Я здесь анализирую роман по строфам, и показываю, как подняться по уровням понимания.





Строфа I. Привожу полностью:


Мой дядя самых честных правил,
Когда не в шутку занемог,
Он уважать себя заставил
И лучше выдумать не мог.
Его пример другим наука;
Но, боже мой, какая скука
С больным сидеть и день и ночь,
Не отходя ни шагу прочь!
Какое низкое коварство
Полуживого забавлять,
Ему подушки поправлять,
Печально подносить лекарство,
Вздыхать и думать про себя:
Когда же черт возьмет тебя!

Говорящий (мы еще не знаем, кто) рассуждает о том, как скучно ему будет ухаживать за умирающим дядей. Читатель сразу замечает  комичное и шокирующее проклятие этому бедному дяде: проклятия  были не приняты в литературе и в обществе.  Умирающий дядя его к себе позвал, а тот дядю к черту посылает!

Приглядевшись, мы замечаем сложные  рассуждения о лицемерии. Говорящий называет неискренне сочувствие умирающему дяде «низким коварством». Это он себя осуждает за коварство!

Заметим выражение в самой первой строке: «самых честных правил». Говорящий объясняет решение дяди позвать своего наследника к себе перед смертью «честными правилами»: правилами дворянской, аристократической чести. Можно понять, что эти же правила требуют от говорящего ехать к дяде, лицемерить. Человек как бы винит и сами правила чести, как причину всей этой нечестности, фальши. 

Парадоксальность, остроумие, насмешливость, самокритичность – все это отличительные признаки петербургского денди времен Пушкина. Можно также заметить аристократическую сдержанность, хладнокровие, невовлеченность: его гнев шуточный.
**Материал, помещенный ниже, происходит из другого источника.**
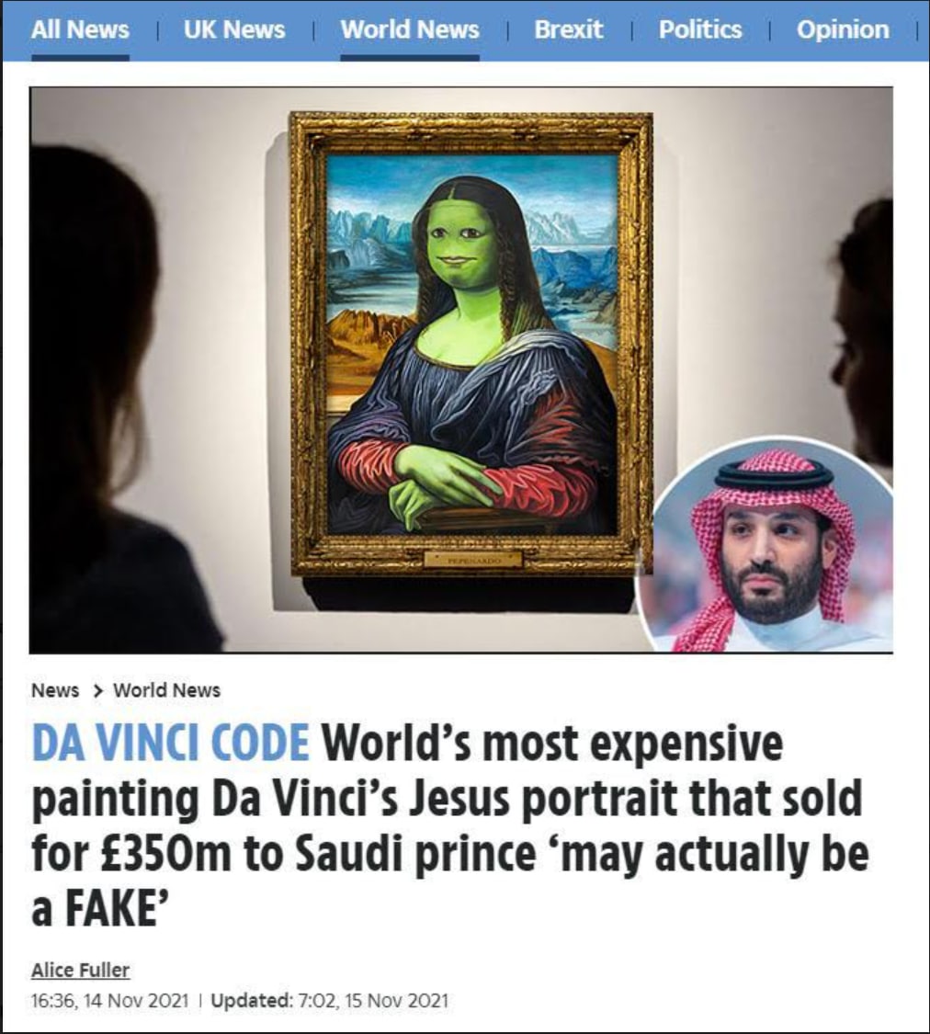The height and width of the screenshot is (1034, 930).
Task: Click the main article headline text
Action: tap(449, 825)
Эта строфа заявляет основные мотивы романа:
- тема лицемерия и подлинности;
- тема взаимного равнодушия; подмена подлинных отношений притворными;
- тема правил чести, этикета, правил благородного поведения, которые навязывают необходимость лицемерить
- тема класса и аристократизма.

Строфа II.

Так думал молодой повеса,
Летя в пыли на почтовых,
Всевышней волею Зевеса
Наследник всех своих родных.
Друзья Людмилы и Руслана!
С героем моего романа
Без предисловий, сей же час
Позвольте познакомить вас:
Онегин, добрый мой приятель,
Родился на брегах Невы,
Где, может быть, родились вы
Или блистали, мой читатель;
Там некогда гулял и я:
Но вреден север для меня.

Тут только мы узнаем, что говорящий не рассказчик, а персонаж романа по фамилии Онегин,  которого нам здесь и представляют. А рассказчик здесь заявляет, что он -то и есть Пушкин, который сочинил и данный роман, и поэму «Руслан и Людмила». Но мы должны понимать, что персонаж романа не может совпадать с биографическим Пушкиным, он играет роль Пушкина. Можно также рассматривать его как иронический автопортрет Пушкина. Мы также должны понимать, что выдуманный персонаж не может быть приятелем своего творца (попробуйте придумать кого-нибудь и подружиться с ним). Пушкин тут шутит и над читателем, и над собой.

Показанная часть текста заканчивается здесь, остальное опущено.